Directive. Please identify every line of the data below that contains the string "perform", and copy each of those lines. Case counts.

Supplied material.
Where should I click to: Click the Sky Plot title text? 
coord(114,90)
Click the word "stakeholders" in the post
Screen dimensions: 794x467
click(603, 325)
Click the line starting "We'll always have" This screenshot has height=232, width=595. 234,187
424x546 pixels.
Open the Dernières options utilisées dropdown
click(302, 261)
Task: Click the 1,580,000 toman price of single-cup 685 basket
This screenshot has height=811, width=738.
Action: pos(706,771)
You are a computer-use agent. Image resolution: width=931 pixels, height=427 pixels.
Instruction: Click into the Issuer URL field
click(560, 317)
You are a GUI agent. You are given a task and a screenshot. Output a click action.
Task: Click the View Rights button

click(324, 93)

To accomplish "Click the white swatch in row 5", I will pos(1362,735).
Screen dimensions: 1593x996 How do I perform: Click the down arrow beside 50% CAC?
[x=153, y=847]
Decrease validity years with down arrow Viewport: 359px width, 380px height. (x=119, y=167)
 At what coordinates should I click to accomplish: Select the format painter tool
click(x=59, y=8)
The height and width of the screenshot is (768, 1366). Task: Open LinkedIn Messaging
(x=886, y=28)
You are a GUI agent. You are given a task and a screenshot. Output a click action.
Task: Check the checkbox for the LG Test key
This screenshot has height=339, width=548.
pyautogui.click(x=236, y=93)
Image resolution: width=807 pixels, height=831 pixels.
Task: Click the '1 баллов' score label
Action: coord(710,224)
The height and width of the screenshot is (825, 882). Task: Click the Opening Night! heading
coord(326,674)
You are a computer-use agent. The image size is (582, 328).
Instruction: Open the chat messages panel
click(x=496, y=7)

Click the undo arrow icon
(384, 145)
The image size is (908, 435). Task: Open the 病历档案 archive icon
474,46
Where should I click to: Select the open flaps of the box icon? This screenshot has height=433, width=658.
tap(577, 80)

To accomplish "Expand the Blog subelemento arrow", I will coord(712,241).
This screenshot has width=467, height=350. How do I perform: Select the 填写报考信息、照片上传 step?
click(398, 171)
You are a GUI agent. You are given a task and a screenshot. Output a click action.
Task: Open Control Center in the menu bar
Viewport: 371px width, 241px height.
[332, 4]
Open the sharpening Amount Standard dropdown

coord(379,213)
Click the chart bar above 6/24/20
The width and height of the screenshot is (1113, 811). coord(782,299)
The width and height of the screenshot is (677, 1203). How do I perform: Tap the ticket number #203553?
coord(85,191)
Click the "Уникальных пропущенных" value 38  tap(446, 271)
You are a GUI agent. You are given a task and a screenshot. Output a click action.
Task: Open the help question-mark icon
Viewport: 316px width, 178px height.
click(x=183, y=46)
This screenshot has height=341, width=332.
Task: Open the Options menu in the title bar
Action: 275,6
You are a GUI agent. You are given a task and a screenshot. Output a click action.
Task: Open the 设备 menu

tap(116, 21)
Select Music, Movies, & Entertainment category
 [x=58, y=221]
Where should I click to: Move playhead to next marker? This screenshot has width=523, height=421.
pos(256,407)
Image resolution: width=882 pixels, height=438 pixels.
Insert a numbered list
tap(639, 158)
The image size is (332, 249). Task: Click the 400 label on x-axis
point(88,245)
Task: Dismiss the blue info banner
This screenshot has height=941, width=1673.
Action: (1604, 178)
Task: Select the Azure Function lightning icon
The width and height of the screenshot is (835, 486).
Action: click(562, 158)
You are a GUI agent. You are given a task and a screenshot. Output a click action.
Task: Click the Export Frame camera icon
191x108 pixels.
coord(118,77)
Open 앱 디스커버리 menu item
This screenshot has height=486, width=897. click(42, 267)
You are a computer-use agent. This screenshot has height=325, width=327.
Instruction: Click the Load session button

Final result.
Screen dimensions: 1593x996 How do I perform: Click the down arrow beside 50% CAC?
This screenshot has width=467, height=350. How do I perform: Select the 填写报考信息、照片上传 step?
The width and height of the screenshot is (677, 1203). How do I perform: Tap the ticket number #203553?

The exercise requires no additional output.